### Material shown ###

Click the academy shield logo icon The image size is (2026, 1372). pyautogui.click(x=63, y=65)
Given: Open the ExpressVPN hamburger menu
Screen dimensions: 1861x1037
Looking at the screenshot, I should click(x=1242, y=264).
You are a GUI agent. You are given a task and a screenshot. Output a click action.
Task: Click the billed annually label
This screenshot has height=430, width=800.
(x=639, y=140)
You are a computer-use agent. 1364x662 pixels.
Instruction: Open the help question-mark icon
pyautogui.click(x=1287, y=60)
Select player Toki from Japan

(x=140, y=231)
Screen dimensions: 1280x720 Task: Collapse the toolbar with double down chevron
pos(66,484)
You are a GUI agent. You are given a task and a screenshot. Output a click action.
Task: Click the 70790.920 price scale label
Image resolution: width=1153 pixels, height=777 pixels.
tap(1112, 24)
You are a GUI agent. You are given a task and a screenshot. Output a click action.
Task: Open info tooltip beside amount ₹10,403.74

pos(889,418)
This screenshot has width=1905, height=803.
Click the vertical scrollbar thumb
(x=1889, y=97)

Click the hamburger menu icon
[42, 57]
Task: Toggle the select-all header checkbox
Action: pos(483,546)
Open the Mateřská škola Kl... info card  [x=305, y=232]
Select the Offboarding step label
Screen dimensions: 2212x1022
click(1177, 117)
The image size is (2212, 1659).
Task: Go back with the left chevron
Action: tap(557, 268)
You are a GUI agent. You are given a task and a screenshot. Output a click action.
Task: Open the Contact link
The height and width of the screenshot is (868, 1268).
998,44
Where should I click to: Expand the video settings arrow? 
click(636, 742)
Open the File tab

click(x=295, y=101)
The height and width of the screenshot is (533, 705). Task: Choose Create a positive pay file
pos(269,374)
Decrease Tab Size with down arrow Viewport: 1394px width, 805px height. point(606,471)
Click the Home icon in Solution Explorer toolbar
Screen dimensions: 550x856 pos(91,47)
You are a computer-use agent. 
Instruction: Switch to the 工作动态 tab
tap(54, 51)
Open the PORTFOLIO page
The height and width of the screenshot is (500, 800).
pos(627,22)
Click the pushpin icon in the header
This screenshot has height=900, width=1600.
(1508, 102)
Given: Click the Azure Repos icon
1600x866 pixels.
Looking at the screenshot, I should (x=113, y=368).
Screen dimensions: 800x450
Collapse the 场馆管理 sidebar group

###

* **Given request**: Can you copy out every item above word for word, keeping each line as it stands?

* **Final result**:
Click the academy shield logo icon The image size is (2026, 1372). pyautogui.click(x=63, y=65)
Given: Open the ExpressVPN hamburger menu
Screen dimensions: 1861x1037
Looking at the screenshot, I should click(x=1242, y=264).
You are a GUI agent. You are given a task and a screenshot. Output a click action.
Task: Click the billed annually label
This screenshot has height=430, width=800.
(x=639, y=140)
You are a computer-use agent. 1364x662 pixels.
Instruction: Open the help question-mark icon
pyautogui.click(x=1287, y=60)
Select player Toki from Japan

(x=140, y=231)
Screen dimensions: 1280x720 Task: Collapse the toolbar with double down chevron
pos(66,484)
You are a GUI agent. You are given a task and a screenshot. Output a click action.
Task: Click the 70790.920 price scale label
Image resolution: width=1153 pixels, height=777 pixels.
tap(1112, 24)
You are a GUI agent. You are given a task and a screenshot. Output a click action.
Task: Open info tooltip beside amount ₹10,403.74

pos(889,418)
This screenshot has width=1905, height=803.
Click the vertical scrollbar thumb
(x=1889, y=97)

Click the hamburger menu icon
[42, 57]
Task: Toggle the select-all header checkbox
Action: pos(483,546)
Open the Mateřská škola Kl... info card  [x=305, y=232]
Select the Offboarding step label
Screen dimensions: 2212x1022
click(1177, 117)
The image size is (2212, 1659).
Task: Go back with the left chevron
Action: tap(557, 268)
You are a GUI agent. You are given a task and a screenshot. Output a click action.
Task: Open the Contact link
The height and width of the screenshot is (868, 1268).
998,44
Where should I click to: Expand the video settings arrow? 
click(636, 742)
Open the File tab

click(x=295, y=101)
The height and width of the screenshot is (533, 705). Task: Choose Create a positive pay file
pos(269,374)
Decrease Tab Size with down arrow Viewport: 1394px width, 805px height. point(606,471)
Click the Home icon in Solution Explorer toolbar
Screen dimensions: 550x856 pos(91,47)
You are a computer-use agent. 
Instruction: Switch to the 工作动态 tab
tap(54, 51)
Open the PORTFOLIO page
The height and width of the screenshot is (500, 800).
pos(627,22)
Click the pushpin icon in the header
This screenshot has height=900, width=1600.
(1508, 102)
Given: Click the Azure Repos icon
1600x866 pixels.
Looking at the screenshot, I should (x=113, y=368).
Screen dimensions: 800x450
Collapse the 场馆管理 sidebar group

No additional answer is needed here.